She comes out carrying a long, square, boat-shaped platter piled high with six different types of sashimi. This is exactly what I meant to order, which is a miracle considering I had to try to explain in Japanese that I wanted sashimi from Hokkaido only.
With the aid of a bilingual fish info sheet she procured from some hidden closet, we confirm that what is in front of me is, from left to right: hirame (flatfish), tako (octopus), hokkigai (surf clam), hotate (scallop), amaebi (raw shrimp), and iwashi (sardine). With a bow, she withdraws, though I can see her hovering in the corner in an area she might think is just out of my sightline. She is extremely anxious to please, which I find heartwarming considering I entered her establishment alone with terrible Japanese skills in a tank top and wide-leg pajama-esque pants to take up the only non-tatami four-top in the restaurant.
At first, there’s no problem with being attentively spied upon, since the iwashi are tiny maroon-striped fatty oily wonders coupled with ginger and green onions that make me wonder why we ever bother to cook, pickle, or jar them, and the amaebi, tiny tender little pink fingers, make me forget every negative word I’ve ever said about raw shrimp having the texture of dried glue.
I get nervous as I get closer to the octopus, though. Octopus served as sashimi is almost always inedible for me, and not because I don’t like it the taste. In fact, the soft white rubber banded fat around the tentacles of this version is plump, oceany, and delicious. What I mean is that I literally cannot eat it, because my front teeth are incapable of tearing off a piece, and my molars are incapable of crushing it.
Sadly, this turns out to be the case here. The only way I’m going to be able to eat this octopus, I know, is if I tear at it with my paws like a bear at salmon, suck the fatty tentacled area off with a big slurp and leave the rest, or choke to death trying to fit a whole piece in my mouth at once. So I know I’ve got to find some other way of getting rid of it.
I’ve been faced with this dilemma at sushi bars before. I have a vivid memory, for example, of sliding a piece of slimy, rank uni (sea urchin) nigiri slowly off the bar and into a napkin-lined jacket pocket, permanently imbuing the pocket with the smell of iodine, just so the chef wouldn’t know I didn’t eat it.
But there are no pockets in my pajama-like pants to slide the octopus into, and even if there were, I’m being watched closely enough that this isn’t an option.
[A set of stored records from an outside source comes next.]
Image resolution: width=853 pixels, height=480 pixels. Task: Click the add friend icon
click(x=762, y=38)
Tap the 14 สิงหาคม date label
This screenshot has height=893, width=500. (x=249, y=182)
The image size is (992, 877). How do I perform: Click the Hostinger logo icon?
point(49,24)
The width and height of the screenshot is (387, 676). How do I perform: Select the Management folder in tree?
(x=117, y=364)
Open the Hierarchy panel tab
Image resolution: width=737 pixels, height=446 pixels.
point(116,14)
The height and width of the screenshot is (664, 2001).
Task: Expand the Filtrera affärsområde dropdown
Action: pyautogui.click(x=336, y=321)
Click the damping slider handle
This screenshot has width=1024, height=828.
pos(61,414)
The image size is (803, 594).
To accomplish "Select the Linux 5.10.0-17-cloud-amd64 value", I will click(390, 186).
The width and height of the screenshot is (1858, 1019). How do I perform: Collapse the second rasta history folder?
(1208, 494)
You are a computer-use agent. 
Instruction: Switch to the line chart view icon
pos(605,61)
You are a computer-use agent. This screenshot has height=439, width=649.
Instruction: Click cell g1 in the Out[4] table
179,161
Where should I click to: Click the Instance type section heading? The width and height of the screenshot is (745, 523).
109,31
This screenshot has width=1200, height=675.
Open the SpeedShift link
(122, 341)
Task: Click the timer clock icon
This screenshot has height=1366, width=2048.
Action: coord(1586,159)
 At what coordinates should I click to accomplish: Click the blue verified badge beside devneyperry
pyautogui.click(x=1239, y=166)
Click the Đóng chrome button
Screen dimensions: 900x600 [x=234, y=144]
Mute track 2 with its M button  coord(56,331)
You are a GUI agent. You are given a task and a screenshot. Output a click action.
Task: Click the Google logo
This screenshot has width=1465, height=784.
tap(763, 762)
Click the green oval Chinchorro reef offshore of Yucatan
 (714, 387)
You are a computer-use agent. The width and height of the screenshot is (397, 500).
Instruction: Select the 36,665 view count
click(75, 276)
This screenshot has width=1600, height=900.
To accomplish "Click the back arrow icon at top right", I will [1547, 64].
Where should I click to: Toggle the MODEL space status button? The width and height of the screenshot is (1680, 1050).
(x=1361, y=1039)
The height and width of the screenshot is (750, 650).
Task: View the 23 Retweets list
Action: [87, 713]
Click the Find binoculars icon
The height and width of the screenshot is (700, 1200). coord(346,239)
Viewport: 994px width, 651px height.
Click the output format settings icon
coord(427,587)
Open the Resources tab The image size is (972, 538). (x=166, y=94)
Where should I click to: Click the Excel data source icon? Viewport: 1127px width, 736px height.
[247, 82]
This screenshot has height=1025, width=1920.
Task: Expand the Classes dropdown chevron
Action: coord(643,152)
So I eat the rest of the platter with obvious appreciative gestures, which isn’t difficult given that everything else is excellent, and as I chopstick up various pieces of fish flesh, I nudge the pile of shredded daikon and onions ever closer to the pile of octopus. With each bite that travels to my mouth, the pile of vegetables overtakes the pile of octopus, until, at last, my tastebuds are vibrating with the last rich sardine (please make it a point to try sardine sashimi, everyone, really), and the octopus is very superficially covered.
I linger for awhile with my green tea, but realize that I’d better get up and pay at the counter so she doesn’t come over and look at my platter while asking how everything is, so I do that, and after I pay (a bit of a shock at ¥3200), she delivers a mouthful, a couple sentences maybe, of utterly incomprehensible Japanese, looks at me expectantly, and when it becomes clear I have no idea what she’s talking about, abruptly leans around me to gaze directly and at length upon the contents of my vacated table.
No ‘oiishi-des’s in the world can hide my abandoned tako now.
Is this a grave expression I see coming over her face as she places her hands on her thighs, bows more deeply than she yet has, and sends me on my way? Or is it just me projecting my shame?